I may or may not affirm that God's love and mercy extend beyond the borders of Christianity. I may or may not hold the opinion that Buddhists and Shinto adherents are redeemed on the Cross, just as I am. But this question is secondary to the particular gospel that Jesus Christ speaks to me, here, now, in my experience and my life situation. What counts is what I in particular will do in answer to the call I receive. I'm not the one who passes judgment: I'm the one who stands under judgment for the way I respond to the fire the Spirit of God has built in me.
Dietrich Bonhoeffer was a dull, upper-class German scholar and theologian in the 1930's. When Hitler tried to move the churches of Germany into absolute support of the Nazi ideal of Aryan superiority, a number of German Christians withdrew and formed a fellowship of resistance within the national church; Bonhoeffer was one of this group. He taught in an underground seminary, and ultimately he was arrested for plotting against the dictator, imprisoned, and hanged for treason just a few days before the American army freed the camp where he had been held. In his little book Life Together, which describes the resistance fellowship, Bonhoeffer wrote these words about the fire God builds in your own soul.[2]
You cannot escape from yourself; for God has singled you out.
In your own life the situation will be different from that of Peter, or Esther, or Bonhoeffer; but the question is the same: How will you in particular answer?

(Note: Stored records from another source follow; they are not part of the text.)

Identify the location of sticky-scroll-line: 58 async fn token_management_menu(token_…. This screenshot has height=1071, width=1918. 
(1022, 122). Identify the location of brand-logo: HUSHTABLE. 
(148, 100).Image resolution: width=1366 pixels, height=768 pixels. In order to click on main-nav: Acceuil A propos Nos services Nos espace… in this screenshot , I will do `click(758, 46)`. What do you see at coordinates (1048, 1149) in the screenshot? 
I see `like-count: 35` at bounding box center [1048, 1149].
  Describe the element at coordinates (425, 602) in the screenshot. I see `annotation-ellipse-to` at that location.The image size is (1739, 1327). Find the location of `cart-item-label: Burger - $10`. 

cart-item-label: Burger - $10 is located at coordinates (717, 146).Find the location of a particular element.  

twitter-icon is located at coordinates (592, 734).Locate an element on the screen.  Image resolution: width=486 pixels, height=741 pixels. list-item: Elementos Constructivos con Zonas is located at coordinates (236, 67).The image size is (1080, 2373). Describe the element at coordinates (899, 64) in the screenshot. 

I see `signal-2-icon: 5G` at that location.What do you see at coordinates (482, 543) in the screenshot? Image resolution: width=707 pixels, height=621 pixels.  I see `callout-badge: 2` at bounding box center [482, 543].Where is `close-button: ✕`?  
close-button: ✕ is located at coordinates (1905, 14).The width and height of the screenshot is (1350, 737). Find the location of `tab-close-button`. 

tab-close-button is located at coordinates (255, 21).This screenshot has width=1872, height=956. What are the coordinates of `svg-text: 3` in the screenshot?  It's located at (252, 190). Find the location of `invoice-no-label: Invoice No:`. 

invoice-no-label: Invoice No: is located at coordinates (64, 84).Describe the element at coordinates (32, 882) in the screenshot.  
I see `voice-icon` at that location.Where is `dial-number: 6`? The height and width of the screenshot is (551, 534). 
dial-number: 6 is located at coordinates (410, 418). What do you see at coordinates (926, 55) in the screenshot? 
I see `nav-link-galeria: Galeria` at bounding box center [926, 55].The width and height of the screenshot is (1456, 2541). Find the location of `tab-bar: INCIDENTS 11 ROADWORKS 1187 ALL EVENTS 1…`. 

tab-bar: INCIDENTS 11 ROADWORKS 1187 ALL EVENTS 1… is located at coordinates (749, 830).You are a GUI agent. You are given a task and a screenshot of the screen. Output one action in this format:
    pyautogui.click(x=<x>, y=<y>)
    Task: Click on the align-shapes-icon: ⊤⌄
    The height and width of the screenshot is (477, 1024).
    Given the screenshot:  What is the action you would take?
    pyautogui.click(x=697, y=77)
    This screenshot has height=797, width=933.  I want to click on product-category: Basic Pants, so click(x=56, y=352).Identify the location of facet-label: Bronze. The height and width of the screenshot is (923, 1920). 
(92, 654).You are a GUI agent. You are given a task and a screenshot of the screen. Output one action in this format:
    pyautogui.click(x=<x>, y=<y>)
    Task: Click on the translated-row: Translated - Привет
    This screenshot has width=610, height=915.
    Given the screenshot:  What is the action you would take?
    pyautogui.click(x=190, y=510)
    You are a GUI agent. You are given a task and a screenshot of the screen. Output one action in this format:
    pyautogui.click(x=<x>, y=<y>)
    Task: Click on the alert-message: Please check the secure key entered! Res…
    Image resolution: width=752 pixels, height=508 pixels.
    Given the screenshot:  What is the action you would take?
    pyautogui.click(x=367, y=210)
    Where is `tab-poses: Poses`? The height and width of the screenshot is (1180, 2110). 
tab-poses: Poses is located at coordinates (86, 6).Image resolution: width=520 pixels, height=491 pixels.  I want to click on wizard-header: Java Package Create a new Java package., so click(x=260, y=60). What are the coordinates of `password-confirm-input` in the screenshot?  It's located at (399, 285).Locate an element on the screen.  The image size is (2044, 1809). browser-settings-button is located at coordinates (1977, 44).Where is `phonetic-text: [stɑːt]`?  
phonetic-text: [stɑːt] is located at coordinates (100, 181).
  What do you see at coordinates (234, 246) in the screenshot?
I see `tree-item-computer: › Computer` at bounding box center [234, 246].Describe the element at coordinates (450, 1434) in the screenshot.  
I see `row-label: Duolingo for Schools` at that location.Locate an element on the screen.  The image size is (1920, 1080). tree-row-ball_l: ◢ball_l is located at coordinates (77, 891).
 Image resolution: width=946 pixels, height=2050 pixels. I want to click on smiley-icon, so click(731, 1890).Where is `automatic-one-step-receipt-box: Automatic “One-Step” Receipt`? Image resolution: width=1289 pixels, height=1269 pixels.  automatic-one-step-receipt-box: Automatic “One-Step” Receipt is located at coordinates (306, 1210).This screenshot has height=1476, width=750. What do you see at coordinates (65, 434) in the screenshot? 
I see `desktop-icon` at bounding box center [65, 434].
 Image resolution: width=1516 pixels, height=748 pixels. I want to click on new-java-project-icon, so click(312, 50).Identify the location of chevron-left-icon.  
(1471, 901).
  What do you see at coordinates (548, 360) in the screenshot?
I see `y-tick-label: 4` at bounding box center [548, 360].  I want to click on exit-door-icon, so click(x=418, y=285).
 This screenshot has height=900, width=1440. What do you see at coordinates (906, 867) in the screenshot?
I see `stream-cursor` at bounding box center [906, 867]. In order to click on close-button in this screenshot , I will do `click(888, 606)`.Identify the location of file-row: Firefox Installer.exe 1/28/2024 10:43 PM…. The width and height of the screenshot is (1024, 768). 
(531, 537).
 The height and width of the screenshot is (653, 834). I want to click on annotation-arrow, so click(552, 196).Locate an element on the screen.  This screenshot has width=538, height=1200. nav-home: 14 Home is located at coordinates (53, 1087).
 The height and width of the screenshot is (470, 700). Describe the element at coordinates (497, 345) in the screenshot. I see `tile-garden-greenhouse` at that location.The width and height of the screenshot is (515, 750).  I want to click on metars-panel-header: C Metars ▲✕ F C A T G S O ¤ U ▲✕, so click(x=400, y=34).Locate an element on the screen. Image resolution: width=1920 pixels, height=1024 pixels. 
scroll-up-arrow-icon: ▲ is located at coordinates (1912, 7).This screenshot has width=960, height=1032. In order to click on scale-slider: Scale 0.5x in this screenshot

Jesus Christ didn't come into the world and die on the Cross in order to start a "religion": he came to show us the way to life. He builds a fire in your soul, offers an invitation to your life—an invitation to confess as Peter did, "You ARE the Christ," which means, "You are MY Christ," and then to respond with your life. You live now, here, in this particular way. You have heard this particular gospel. How will you in particular answer?
I can't tell you how to answer, because your calling is particular. But I can point to the one who will show you: the Christ.
AMEN
[1] Esther 4:14.
[2] Dietrich Bonhoeffer, Life Together, trans. by John W. Doberstein (London: SCM Press Ltd,. 1954): 57.